## ACTIVITY
Copy out the records that appear below, exactly as each one reads.

## MATERIAL SHOWN
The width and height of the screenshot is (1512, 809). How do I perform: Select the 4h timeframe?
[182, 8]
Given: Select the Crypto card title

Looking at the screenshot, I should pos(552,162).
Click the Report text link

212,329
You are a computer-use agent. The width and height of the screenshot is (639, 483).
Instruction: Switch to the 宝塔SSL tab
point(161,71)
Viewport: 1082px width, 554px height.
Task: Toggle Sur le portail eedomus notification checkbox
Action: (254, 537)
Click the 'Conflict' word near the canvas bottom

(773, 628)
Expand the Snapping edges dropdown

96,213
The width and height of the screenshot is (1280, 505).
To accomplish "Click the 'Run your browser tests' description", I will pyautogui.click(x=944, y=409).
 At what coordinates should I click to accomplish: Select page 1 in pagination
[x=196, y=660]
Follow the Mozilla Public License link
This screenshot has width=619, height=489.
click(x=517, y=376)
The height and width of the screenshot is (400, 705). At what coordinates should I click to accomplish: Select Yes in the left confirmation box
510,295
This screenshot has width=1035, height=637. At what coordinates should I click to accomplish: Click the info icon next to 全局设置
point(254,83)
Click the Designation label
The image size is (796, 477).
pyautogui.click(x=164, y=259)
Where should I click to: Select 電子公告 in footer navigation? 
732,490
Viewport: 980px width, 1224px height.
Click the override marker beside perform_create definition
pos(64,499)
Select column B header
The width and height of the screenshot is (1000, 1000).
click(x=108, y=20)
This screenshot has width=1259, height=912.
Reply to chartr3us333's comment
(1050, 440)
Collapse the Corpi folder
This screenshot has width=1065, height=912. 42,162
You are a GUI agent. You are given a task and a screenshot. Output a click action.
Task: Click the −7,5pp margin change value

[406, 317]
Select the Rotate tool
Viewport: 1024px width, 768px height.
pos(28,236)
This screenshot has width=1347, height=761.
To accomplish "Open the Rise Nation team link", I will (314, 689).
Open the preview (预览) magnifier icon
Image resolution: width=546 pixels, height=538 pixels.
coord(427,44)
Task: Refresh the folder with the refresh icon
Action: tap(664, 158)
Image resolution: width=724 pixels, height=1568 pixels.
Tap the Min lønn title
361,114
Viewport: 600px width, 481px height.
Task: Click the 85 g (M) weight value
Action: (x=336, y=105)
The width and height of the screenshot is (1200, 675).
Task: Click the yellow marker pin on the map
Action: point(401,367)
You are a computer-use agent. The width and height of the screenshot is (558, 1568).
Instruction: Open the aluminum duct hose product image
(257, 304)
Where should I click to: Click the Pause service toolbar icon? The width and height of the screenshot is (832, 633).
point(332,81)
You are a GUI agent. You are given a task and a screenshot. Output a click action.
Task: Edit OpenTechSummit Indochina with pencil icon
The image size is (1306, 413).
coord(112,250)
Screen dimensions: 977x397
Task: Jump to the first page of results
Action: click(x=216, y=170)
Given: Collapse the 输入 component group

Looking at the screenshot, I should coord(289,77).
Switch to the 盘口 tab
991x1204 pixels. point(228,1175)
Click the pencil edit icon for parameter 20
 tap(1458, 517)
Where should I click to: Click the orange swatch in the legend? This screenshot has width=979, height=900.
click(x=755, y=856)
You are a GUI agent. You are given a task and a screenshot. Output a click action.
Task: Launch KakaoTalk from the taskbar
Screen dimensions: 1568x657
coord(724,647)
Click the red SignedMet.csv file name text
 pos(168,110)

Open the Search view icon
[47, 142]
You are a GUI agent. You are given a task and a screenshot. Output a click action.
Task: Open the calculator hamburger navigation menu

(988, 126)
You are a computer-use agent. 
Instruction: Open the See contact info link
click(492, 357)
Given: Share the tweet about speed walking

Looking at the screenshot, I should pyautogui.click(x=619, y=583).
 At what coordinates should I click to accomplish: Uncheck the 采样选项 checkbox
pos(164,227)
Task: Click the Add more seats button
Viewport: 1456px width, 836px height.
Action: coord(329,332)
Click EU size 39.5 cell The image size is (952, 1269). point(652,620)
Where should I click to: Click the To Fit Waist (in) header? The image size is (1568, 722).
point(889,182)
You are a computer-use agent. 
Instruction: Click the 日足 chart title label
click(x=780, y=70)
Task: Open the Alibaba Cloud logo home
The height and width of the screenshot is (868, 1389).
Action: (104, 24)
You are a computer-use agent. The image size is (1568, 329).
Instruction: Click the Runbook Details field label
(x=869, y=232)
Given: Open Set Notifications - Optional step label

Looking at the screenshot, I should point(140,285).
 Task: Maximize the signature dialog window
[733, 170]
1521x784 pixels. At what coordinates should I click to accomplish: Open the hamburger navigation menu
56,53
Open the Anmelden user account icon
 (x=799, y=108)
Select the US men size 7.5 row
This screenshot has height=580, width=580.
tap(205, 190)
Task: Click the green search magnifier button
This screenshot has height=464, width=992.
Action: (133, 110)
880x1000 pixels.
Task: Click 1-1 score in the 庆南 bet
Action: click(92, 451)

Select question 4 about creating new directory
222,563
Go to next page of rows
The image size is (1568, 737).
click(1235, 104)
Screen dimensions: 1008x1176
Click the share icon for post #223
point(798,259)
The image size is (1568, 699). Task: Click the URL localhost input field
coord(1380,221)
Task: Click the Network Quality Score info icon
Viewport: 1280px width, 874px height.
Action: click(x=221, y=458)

## TASK SOLUTION
The width and height of the screenshot is (1512, 809). How do I perform: Select the 4h timeframe?
[182, 8]
Given: Select the Crypto card title

Looking at the screenshot, I should pos(552,162).
Click the Report text link

212,329
You are a computer-use agent. The width and height of the screenshot is (639, 483).
Instruction: Switch to the 宝塔SSL tab
point(161,71)
Viewport: 1082px width, 554px height.
Task: Toggle Sur le portail eedomus notification checkbox
Action: (254, 537)
Click the 'Conflict' word near the canvas bottom

(773, 628)
Expand the Snapping edges dropdown

96,213
The width and height of the screenshot is (1280, 505).
To accomplish "Click the 'Run your browser tests' description", I will pyautogui.click(x=944, y=409).
 At what coordinates should I click to accomplish: Select page 1 in pagination
[x=196, y=660]
Follow the Mozilla Public License link
This screenshot has width=619, height=489.
click(x=517, y=376)
The height and width of the screenshot is (400, 705). At what coordinates should I click to accomplish: Select Yes in the left confirmation box
510,295
This screenshot has width=1035, height=637. At what coordinates should I click to accomplish: Click the info icon next to 全局设置
point(254,83)
Click the Designation label
The image size is (796, 477).
pyautogui.click(x=164, y=259)
Where should I click to: Select 電子公告 in footer navigation? 
732,490
Viewport: 980px width, 1224px height.
Click the override marker beside perform_create definition
pos(64,499)
Select column B header
The width and height of the screenshot is (1000, 1000).
click(x=108, y=20)
This screenshot has width=1259, height=912.
Reply to chartr3us333's comment
(1050, 440)
Collapse the Corpi folder
This screenshot has width=1065, height=912. 42,162
You are a GUI agent. You are given a task and a screenshot. Output a click action.
Task: Click the −7,5pp margin change value

[406, 317]
Select the Rotate tool
Viewport: 1024px width, 768px height.
pos(28,236)
This screenshot has width=1347, height=761.
To accomplish "Open the Rise Nation team link", I will (314, 689).
Open the preview (预览) magnifier icon
Image resolution: width=546 pixels, height=538 pixels.
coord(427,44)
Task: Refresh the folder with the refresh icon
Action: tap(664, 158)
Image resolution: width=724 pixels, height=1568 pixels.
Tap the Min lønn title
361,114
Viewport: 600px width, 481px height.
Task: Click the 85 g (M) weight value
Action: (x=336, y=105)
The width and height of the screenshot is (1200, 675).
Task: Click the yellow marker pin on the map
Action: point(401,367)
You are a computer-use agent. The width and height of the screenshot is (558, 1568).
Instruction: Open the aluminum duct hose product image
(257, 304)
Where should I click to: Click the Pause service toolbar icon? The width and height of the screenshot is (832, 633).
point(332,81)
You are a GUI agent. You are given a task and a screenshot. Output a click action.
Task: Edit OpenTechSummit Indochina with pencil icon
The image size is (1306, 413).
coord(112,250)
Screen dimensions: 977x397
Task: Jump to the first page of results
Action: click(x=216, y=170)
Given: Collapse the 输入 component group

Looking at the screenshot, I should coord(289,77).
Switch to the 盘口 tab
991x1204 pixels. point(228,1175)
Click the pencil edit icon for parameter 20
 tap(1458, 517)
Where should I click to: Click the orange swatch in the legend? This screenshot has width=979, height=900.
click(x=755, y=856)
You are a GUI agent. You are given a task and a screenshot. Output a click action.
Task: Launch KakaoTalk from the taskbar
Screen dimensions: 1568x657
coord(724,647)
Click the red SignedMet.csv file name text
 pos(168,110)

Open the Search view icon
[47, 142]
You are a GUI agent. You are given a task and a screenshot. Output a click action.
Task: Open the calculator hamburger navigation menu

(988, 126)
You are a computer-use agent. 
Instruction: Open the See contact info link
click(492, 357)
Given: Share the tweet about speed walking

Looking at the screenshot, I should pyautogui.click(x=619, y=583).
 At what coordinates should I click to accomplish: Uncheck the 采样选项 checkbox
pos(164,227)
Task: Click the Add more seats button
Viewport: 1456px width, 836px height.
Action: coord(329,332)
Click EU size 39.5 cell The image size is (952, 1269). point(652,620)
Where should I click to: Click the To Fit Waist (in) header? The image size is (1568, 722).
point(889,182)
You are a computer-use agent. 
Instruction: Click the 日足 chart title label
click(x=780, y=70)
Task: Open the Alibaba Cloud logo home
The height and width of the screenshot is (868, 1389).
Action: (104, 24)
You are a computer-use agent. The image size is (1568, 329).
Instruction: Click the Runbook Details field label
(x=869, y=232)
Given: Open Set Notifications - Optional step label

Looking at the screenshot, I should point(140,285).
 Task: Maximize the signature dialog window
[733, 170]
1521x784 pixels. At what coordinates should I click to accomplish: Open the hamburger navigation menu
56,53
Open the Anmelden user account icon
 (x=799, y=108)
Select the US men size 7.5 row
This screenshot has height=580, width=580.
tap(205, 190)
Task: Click the green search magnifier button
This screenshot has height=464, width=992.
Action: (133, 110)
880x1000 pixels.
Task: Click 1-1 score in the 庆南 bet
Action: click(92, 451)

Select question 4 about creating new directory
222,563
Go to next page of rows
The image size is (1568, 737).
click(1235, 104)
Screen dimensions: 1008x1176
Click the share icon for post #223
point(798,259)
The image size is (1568, 699). Task: Click the URL localhost input field
coord(1380,221)
Task: Click the Network Quality Score info icon
Viewport: 1280px width, 874px height.
Action: click(x=221, y=458)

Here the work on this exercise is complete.